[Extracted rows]
........

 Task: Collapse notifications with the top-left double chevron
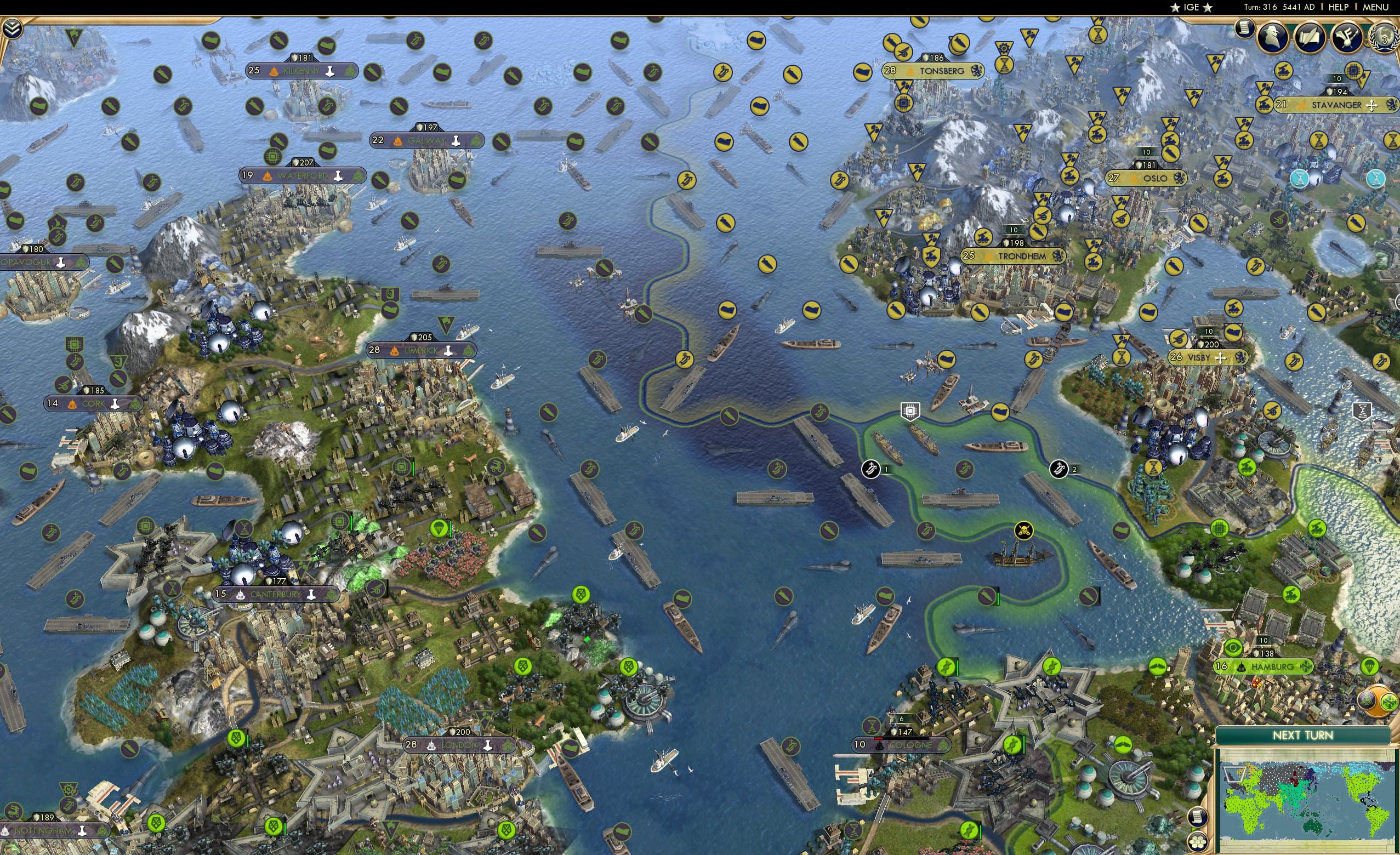(x=12, y=29)
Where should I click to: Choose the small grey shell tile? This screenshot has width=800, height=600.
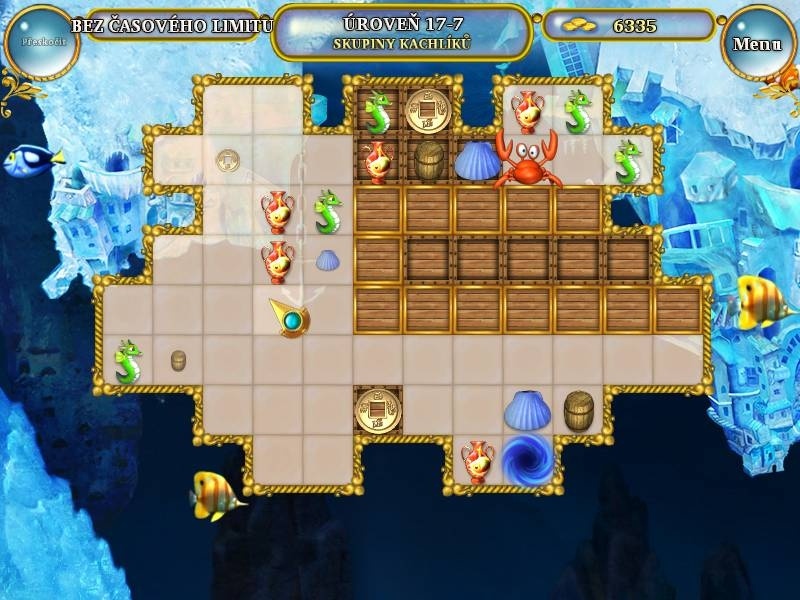328,261
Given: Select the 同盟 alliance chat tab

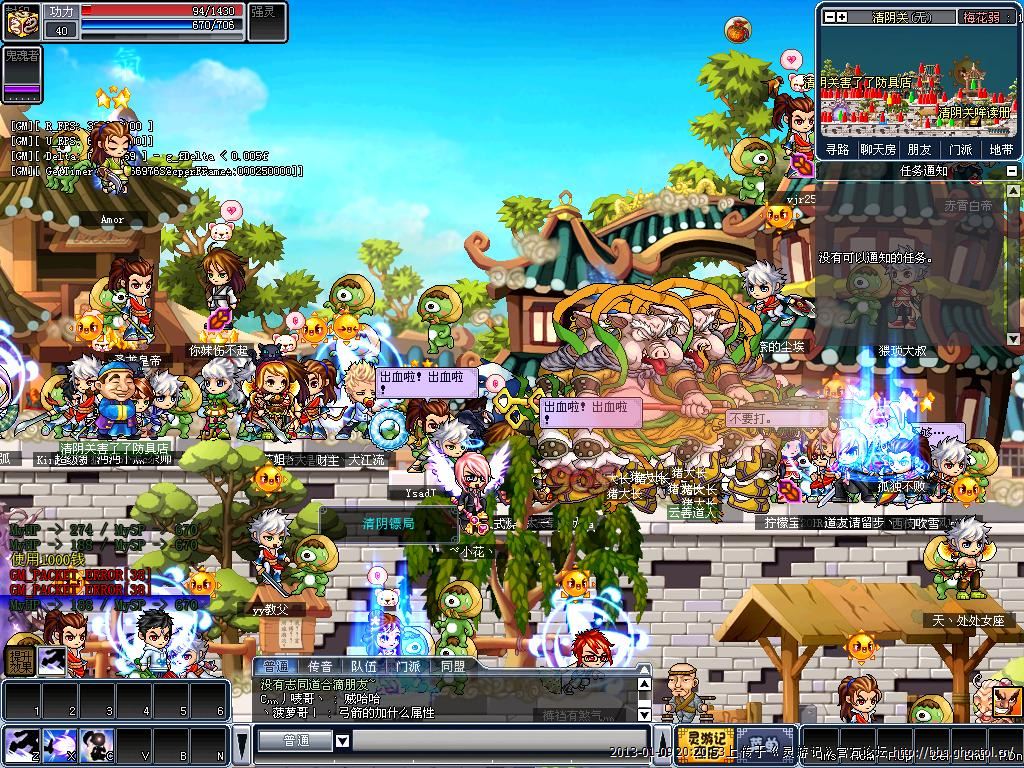Looking at the screenshot, I should [x=452, y=666].
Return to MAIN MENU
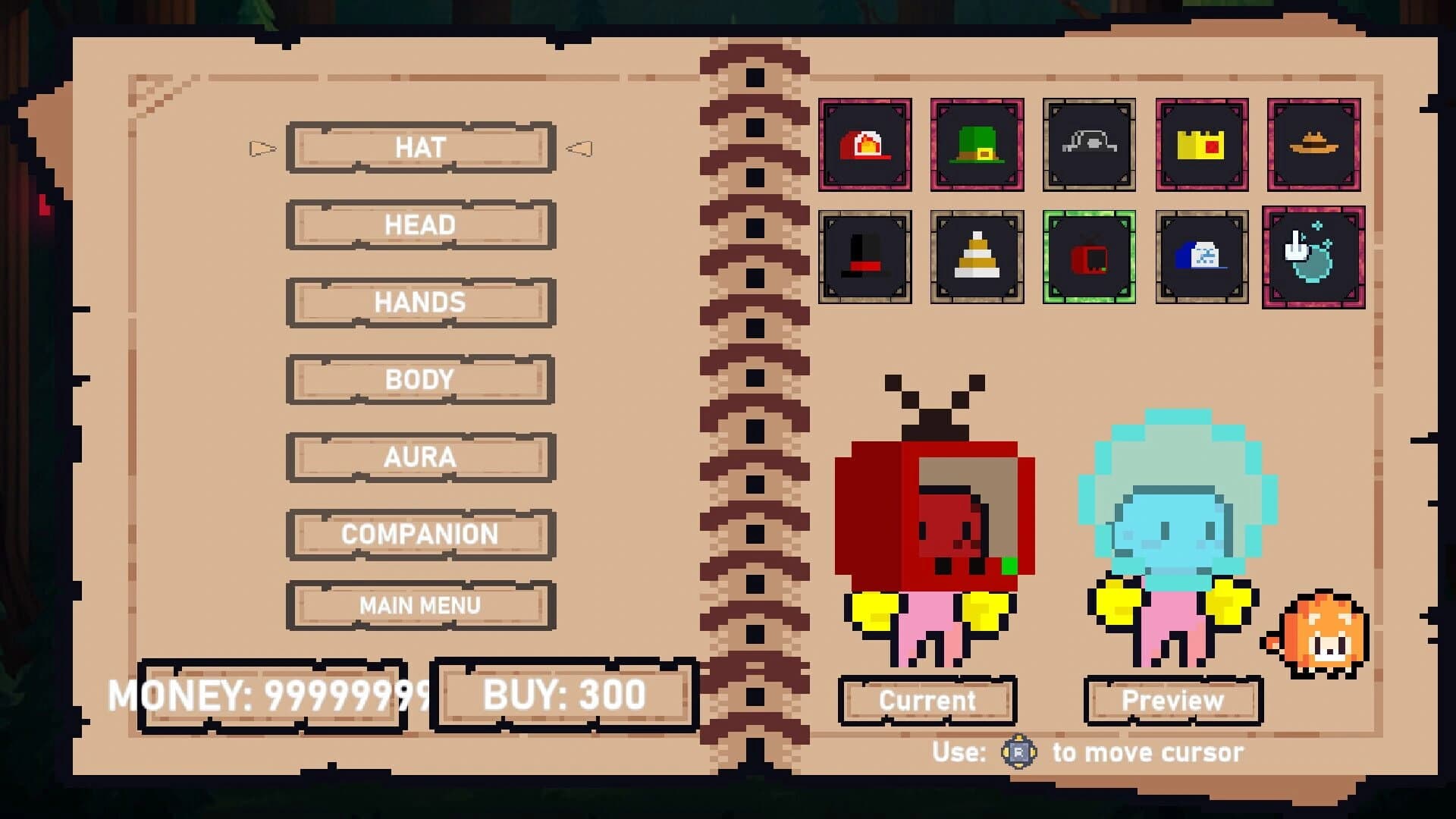The image size is (1456, 819). 419,604
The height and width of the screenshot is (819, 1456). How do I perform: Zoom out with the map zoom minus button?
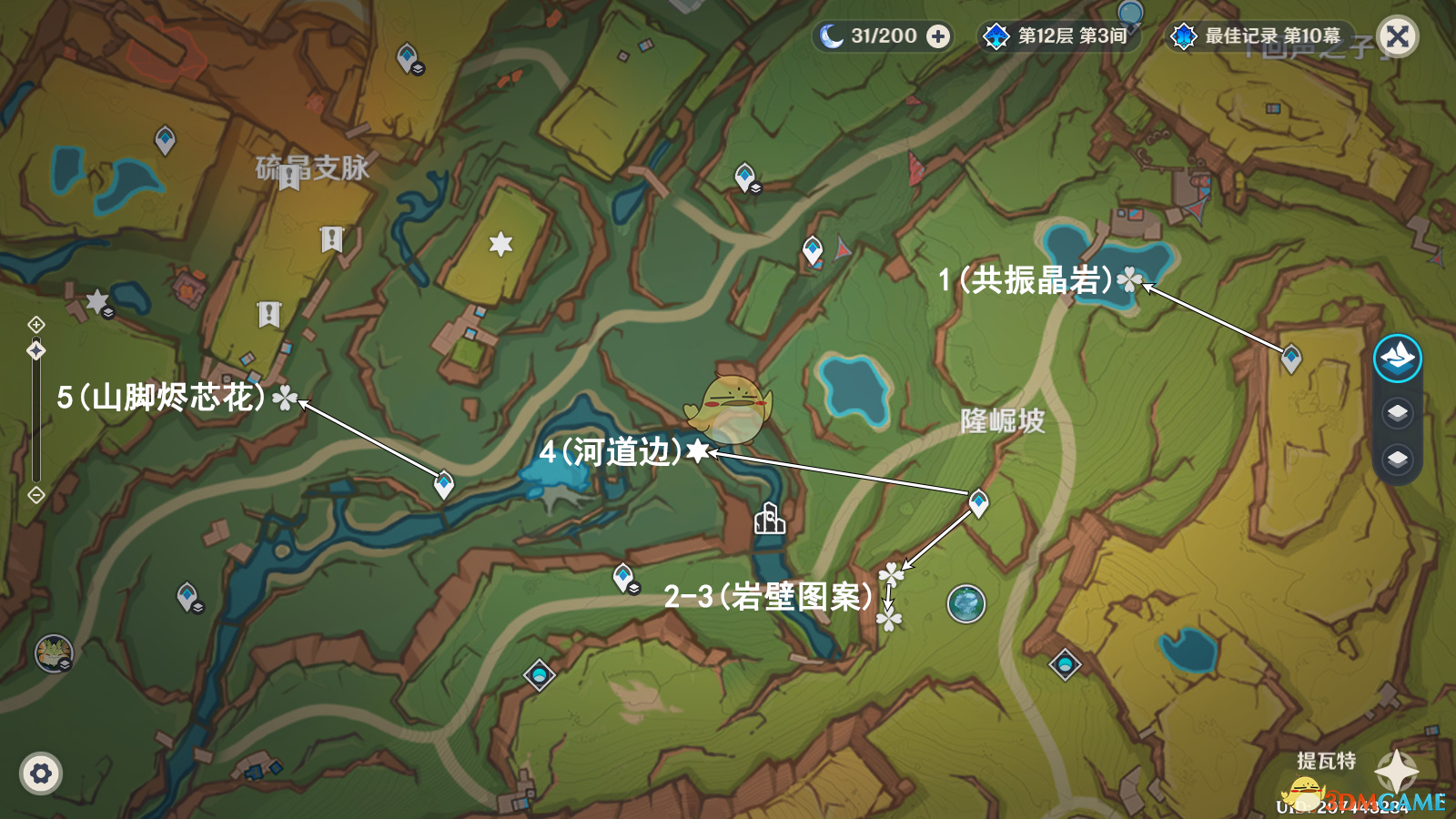[x=36, y=495]
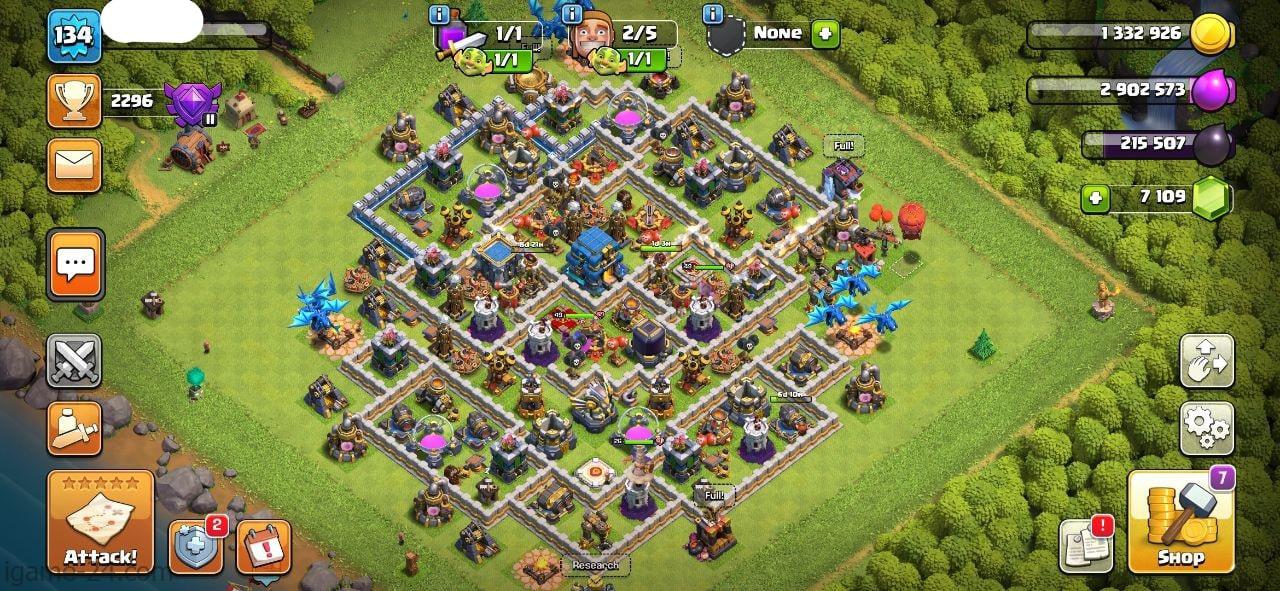The height and width of the screenshot is (591, 1280).
Task: Open the trophy profile button
Action: (x=74, y=101)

........

Copy every one of the rows above word for word, leaving out the pictures.

 Task: Collapse notifications with the top-left double chevron
(x=12, y=29)
Where should I click to: Choose the small grey shell tile? This screenshot has width=800, height=600.
328,261
Given: Select the 同盟 alliance chat tab

Looking at the screenshot, I should [x=452, y=666].
Return to MAIN MENU
The image size is (1456, 819). 419,604
The height and width of the screenshot is (819, 1456). How do I perform: Zoom out with the map zoom minus button?
[x=36, y=495]
The height and width of the screenshot is (591, 1280).
Task: Open the trophy profile button
Action: (x=74, y=101)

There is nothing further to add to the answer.